Cierra los ojos y recuerda sus pies, clavados, tan pequeños, tan lindos... y sus piernas, musculosas, fuertes, depiladas. Los miembros, cubiertos por un taparrabos, ¡si al menos pudiera levantarlo y contemplarlo entero, para ella sola! (Aunque fuera por un solo momento). Pero sobre la madera hay una capa de barniz que imposibilita tal acción. Desea que esté bien dotado, en concordancia con sus pechos, erguidos, y con aquellos brazos que, rectos, muestran cuánto puede abarcar Nuestro Señor: 180 grados, todo lo que se le ponga delante.

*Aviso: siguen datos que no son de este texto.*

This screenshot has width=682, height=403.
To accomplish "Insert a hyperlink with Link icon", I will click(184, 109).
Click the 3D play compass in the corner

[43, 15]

Pero a ella no la mira, a ella no la abraza. Ni recorre su virgen cuerpo, blanco, con sus labios, ni le hace cosquillas con su frondosa barba. No. A ella no desea ni pretende poseerla.
Solloza de nuevo. Y grita. Suenan las campanas. Doce. Laudes. Las hermanas la echarán en falta. Pero ella no se puede mover, amarrada a la pata de la cama. Intenta darse placer con la mano que tiene libre y sana. Pero su cuerpo pesa demasiado y no puede ponerse boca arriba, se lo impide la mano herida.
De nuevo cierra los ojos y recuerda las solitarias y húmedas caricias de alcoba a las que ha recurrido cada vez que se sentía sola, recuerda también, con añoranza, cómo se introducía el crucifijo en la vagina una y otra vez, deseando que en vez de un trozo de madera fuera el sexo de Jesús, con quien estaba casada desde que ingresó en el convento. Si tenía que ser su compañero espiritual, que también lo fuera en la cama. Pero ella se entregaba por completo a un crucifijo que no lograba saciar su enfermiza sed.
Sigue llorando, inconsolable, irredimible. Bajo su mano derecha, un charco de sangre que le va empapando la ropa. Quizás ahora Cristo la haya, de una vez por todas, desvirgado.